ASSIGNED TASK
Copy each line below holding "Open".

─── DATA EXTRACT ───

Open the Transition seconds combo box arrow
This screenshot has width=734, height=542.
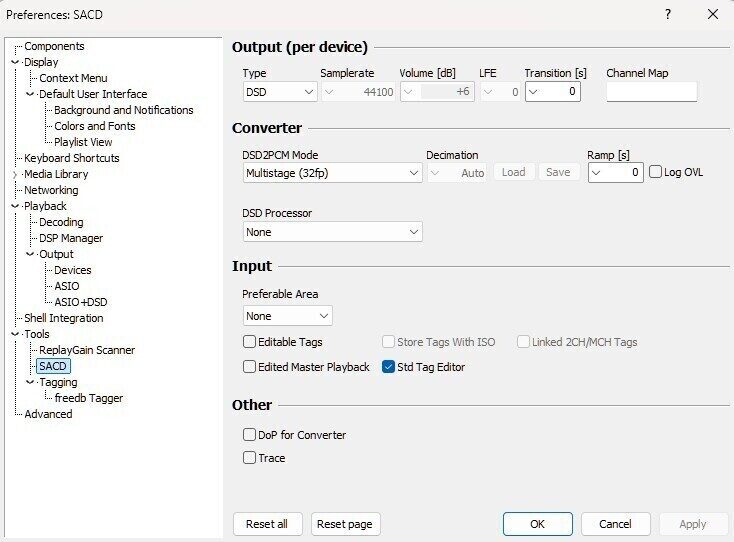(x=534, y=91)
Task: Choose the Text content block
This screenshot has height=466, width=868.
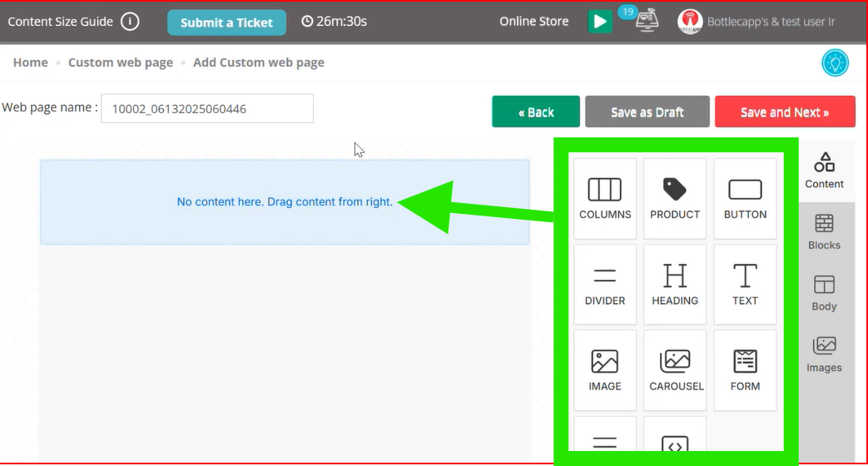Action: 745,285
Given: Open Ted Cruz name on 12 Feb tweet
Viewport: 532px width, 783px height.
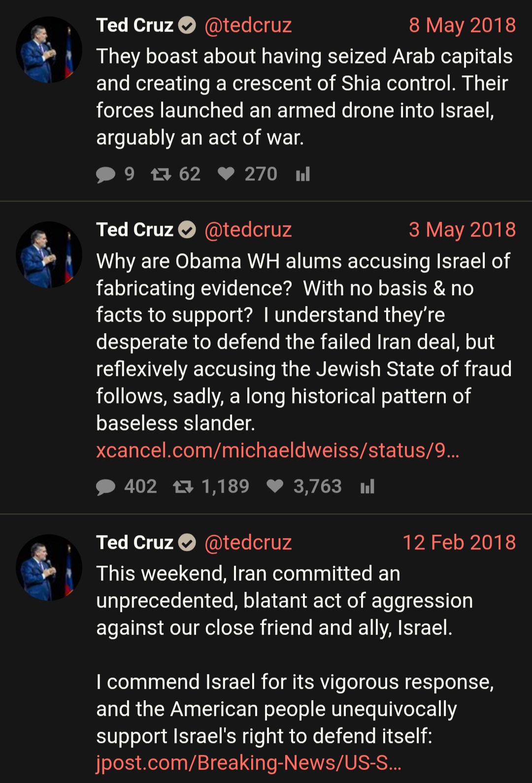Looking at the screenshot, I should tap(135, 543).
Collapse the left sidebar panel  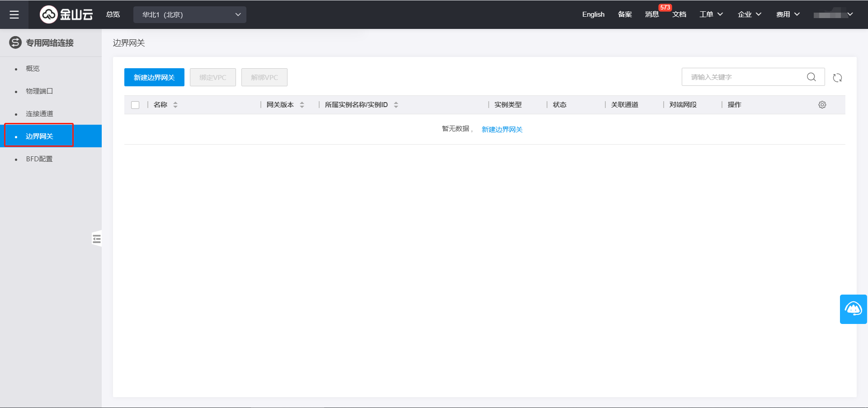tap(96, 239)
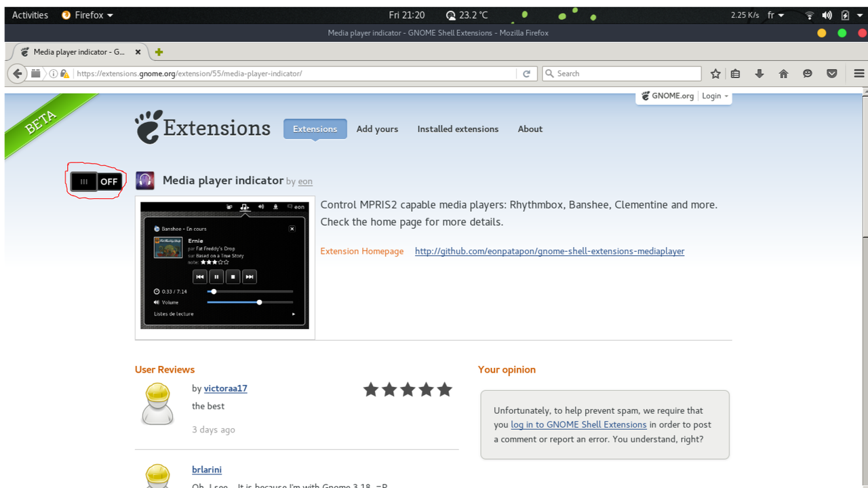Click the log in to GNOME Shell Extensions link
Screen dimensions: 868x488
coord(578,424)
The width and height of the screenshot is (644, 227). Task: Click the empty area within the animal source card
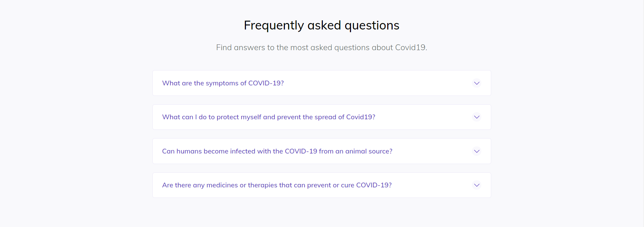[432, 151]
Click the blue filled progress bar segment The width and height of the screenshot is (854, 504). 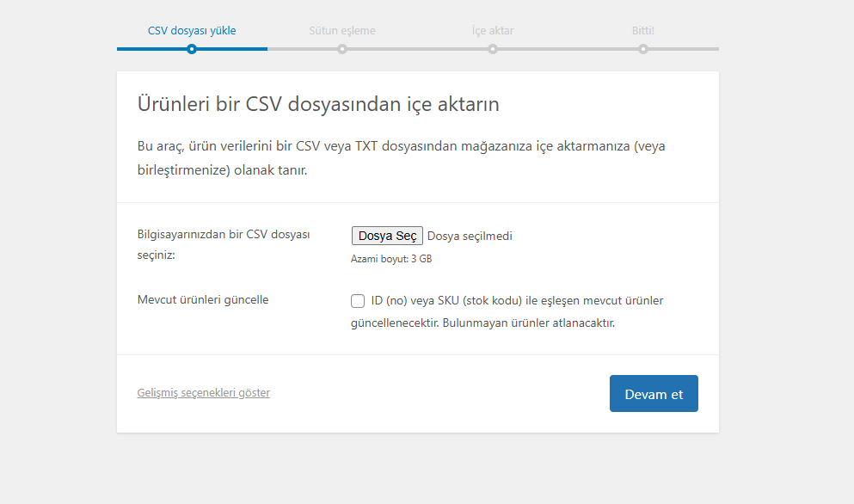tap(232, 49)
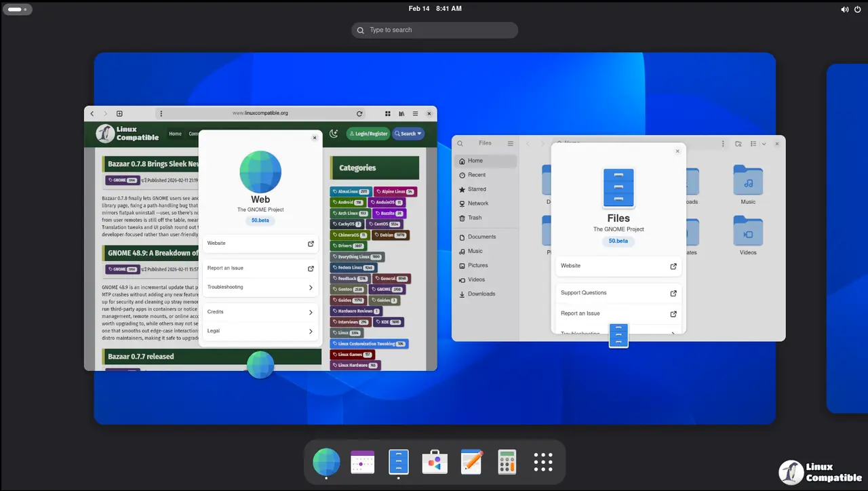This screenshot has height=491, width=868.
Task: Click the Web globe icon in dock
Action: 326,462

───

WRITTEN SOLUTION
Open the Transition seconds combo box arrow
Given: Open Ted Cruz name on 12 Feb tweet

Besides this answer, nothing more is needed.